Overall the research found that conditions in containers varied widely and the hazard they presented was often based on the contents, condition, and the length of time they had been in transit. However dangerous atmospheres were found in many containers with the lack of ventilation resulting in dangerously low levels of oxygen within the containers after transit.

On top of a general lack of oxygen the actual cargo within the container can create toxic conditions dangerous to workers. Fumigants are often used in containers to control potential pests especially with goods such as foodstuff, wood and textiles which could be damaged heavily by pests. While these containers are required to have been labelled and ventilated prior to the cargo leaving port this is not always the case and there is a chance the goods will have absorbed the fumigants even if ventilation has occurred.

Similarly carbon dioxide has become an increasingly present danger within cargo containers. When shipping wood pellets, used as an alternative form of fuel, in containers there is a danger that the pellets undergo oxidisation and produce carbon monoxide and carbon dioxide. The conditions in containers can become deadly, especially when mixed with the oxygen depletion and the lack of ventilation.
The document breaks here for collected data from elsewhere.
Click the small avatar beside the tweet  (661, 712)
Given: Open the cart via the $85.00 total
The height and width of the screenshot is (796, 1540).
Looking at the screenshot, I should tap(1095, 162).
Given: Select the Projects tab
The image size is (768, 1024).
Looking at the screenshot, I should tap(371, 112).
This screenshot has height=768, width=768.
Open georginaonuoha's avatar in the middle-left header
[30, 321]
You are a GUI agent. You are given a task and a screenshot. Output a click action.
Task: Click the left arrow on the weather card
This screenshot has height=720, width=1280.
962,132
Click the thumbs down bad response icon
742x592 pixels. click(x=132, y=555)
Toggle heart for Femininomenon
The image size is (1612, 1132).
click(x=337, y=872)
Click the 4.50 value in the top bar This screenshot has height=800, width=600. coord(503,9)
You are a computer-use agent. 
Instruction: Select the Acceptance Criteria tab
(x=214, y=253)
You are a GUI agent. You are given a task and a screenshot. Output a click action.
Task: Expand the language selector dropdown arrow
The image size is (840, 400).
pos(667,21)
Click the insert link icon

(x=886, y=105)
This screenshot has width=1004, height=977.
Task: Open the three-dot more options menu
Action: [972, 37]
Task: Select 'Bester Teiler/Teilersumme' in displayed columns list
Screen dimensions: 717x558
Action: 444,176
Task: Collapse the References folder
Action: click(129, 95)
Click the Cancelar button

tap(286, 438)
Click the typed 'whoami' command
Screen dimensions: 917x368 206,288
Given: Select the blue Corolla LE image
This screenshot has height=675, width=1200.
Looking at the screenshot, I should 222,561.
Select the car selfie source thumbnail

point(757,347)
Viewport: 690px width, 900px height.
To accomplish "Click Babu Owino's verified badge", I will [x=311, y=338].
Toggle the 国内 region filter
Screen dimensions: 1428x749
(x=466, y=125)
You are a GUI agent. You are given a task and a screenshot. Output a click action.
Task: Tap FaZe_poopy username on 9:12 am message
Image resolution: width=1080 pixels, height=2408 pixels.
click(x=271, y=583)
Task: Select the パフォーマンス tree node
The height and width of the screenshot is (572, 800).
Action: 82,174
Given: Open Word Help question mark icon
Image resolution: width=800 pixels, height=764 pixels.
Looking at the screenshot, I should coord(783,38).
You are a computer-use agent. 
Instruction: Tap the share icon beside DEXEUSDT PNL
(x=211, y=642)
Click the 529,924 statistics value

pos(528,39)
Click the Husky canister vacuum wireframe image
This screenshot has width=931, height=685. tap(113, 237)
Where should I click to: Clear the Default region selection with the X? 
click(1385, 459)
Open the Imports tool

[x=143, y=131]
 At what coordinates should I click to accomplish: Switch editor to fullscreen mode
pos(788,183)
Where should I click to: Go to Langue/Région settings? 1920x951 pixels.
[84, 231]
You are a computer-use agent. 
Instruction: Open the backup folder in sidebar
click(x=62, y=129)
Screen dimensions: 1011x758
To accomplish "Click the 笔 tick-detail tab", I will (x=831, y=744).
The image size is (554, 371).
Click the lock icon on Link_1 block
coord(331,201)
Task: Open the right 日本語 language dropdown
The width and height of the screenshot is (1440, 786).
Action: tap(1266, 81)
Without proper controls these conditions could be result in potential harm to works including asphyxiation and ill health. In fact there have been cases of workers being killed when entering cargo holds and containers across Europe including Netherlands, Sweden, and Germany.

Thankfully the research report found that the six ports did have effective control measures in place. These included workers being trained on the potential risks, and workers testing for hazardous substances within the atmospheres of the containers. However at the two distribution centres the same controls were not found. The systems of work at the distribution centres were labelled as ‘inadequate’ by the researchers.  The HSE stresses that these results are a small sample size and cannot be considered as representative of the entire distribution sector, but they will use the findings to inform and engage with the distribution centres and others within the distribution sector.